RC4

Rivest Cipher 4 (RC4) was designed by Ron Rivest and first published (or rather, leaked) in 1994. It’s considered a stream cipher, where the key generates a keystream that’s combined with the plaintext (usually through XOR $\oplus$).

Generating the keystream is split into two steps:

• The Key-scheduling Algorithm (KSA) initializes a permutated array of all 256 bytes while mixing in the key
• The Pseudo-random Generation Algorithm (PRGA) uses the secret permutation to output one byte of the keystream at a time

Key-scheduling Algorithm (KSA)

First, the array is initialized with the identity permutation:

S = [i for i in range(256)]

Next, two pointers $i$ and $j$ permutate the array by swapping elements. The key is also mixed in during this step:

j = 0
for i in range(256):
    j = (j + S[i] + key[i % len(key)]) % 256
    S[i], S[j] = S[j], S[i]

Now, the array $S$ is permutated and kept secret.

Pseudo-random Generation Algorithm

Similar to the KSA, the PRGA also uses two pointers (which should be kept secret). A series of operations outputs a byte of the keystream at a time while also modifying the state of the array:

• Each step, $i$ is incremented and $j$ increases by $S[i]$
• The values of $S[i]$ and $S[j]$ are swapped
• A third value taken from the sum of $S[i]$ and $S[j]$ is used as the keystream byte

Here’s an implementation of the PRGA:

i = 0
j = 0
while True:
    i = (i + 1) % 256
    j = (j + S[i]) % 256
    S[i], S[j] = S[j], S[i]
    K = S[(S[i] + S[j]) % 256]
    print(K)

Finally, each keystream byte is XOR’ed with the plaintext to produce the ciphertext. Since XOR is its own inverse (that is, $A \oplus A = 0$), encryption and decryption follow the exact same process.
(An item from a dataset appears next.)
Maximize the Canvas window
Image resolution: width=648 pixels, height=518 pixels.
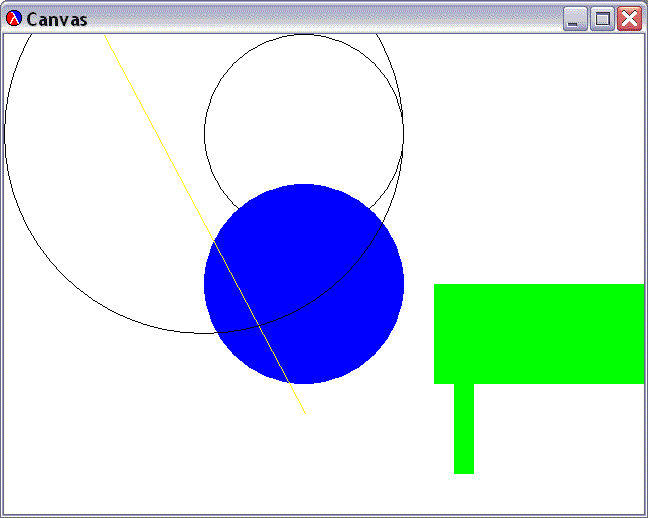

Putting everything together, a full implementation of RC4:

key = b'Secret'
plaintext = b'Attack at dawn'

S = [i for i in range(256)]

j = 0
for i in range(256):
    j = (j + S[i] + key[i % len(key)]) % 256
    S[i], S[j] = S[j], S[i]

i = 0
j = 0
keystream = []
for i in range(len(plaintext)):
    i = (i + 1) % 256
    j = (j + S[i]) % 256
    S[i], S[j] = S[j], S[i]
    K = S[(S[i] + S[j]) % 256]
    keystream.append(K)

ciphertext = [x ^ y for x, y in zip(plaintext, keystream)]
print(''.join([hex(c)[2:].zfill(2) for c in ciphertext]))

Fluhrer, Mantin, and Shamir attack

Often, the key fed into the KSA is made up of a known IV and a secret key. If they’re concatenated together, then the Fluhrer, Mantin, and Shamir attack can recover the original key through weak IVs (given that we know the first byte of all keystreams).

The simplest weak IVs are made up of 3 bytes in the form $(A+3, N-1, X)$, where we know the first $A$ words of the secret key, $N$ is 256, and $X$ is any number.

To find the next byte of the secret key, we first run $A+3$ iterations of the Key-scheduling Algorithm to permutate the array $S$. Notice that the first $A+3$ values of the entire key (IV concatenated with secret key) are known to us.

I’ll skip over the specifics of how the weak IV works; what’s important is that in the end, the $i$ and $j$ pointers advance, swapping elements in such a way so that we can recover the next key byte through the equation:

$$Key[i] \equiv (O - j - S[i]) \mod 256.$$

Here, $O$ is the first byte of the keystream, while $i$ and $j$ are the pointers from the KSA iterations. The equation above holds true with 5% probability, which is easily distinguishable from a random byte. With 60 different values of $X$, we have over a 50% chance of recovering the next byte of the key.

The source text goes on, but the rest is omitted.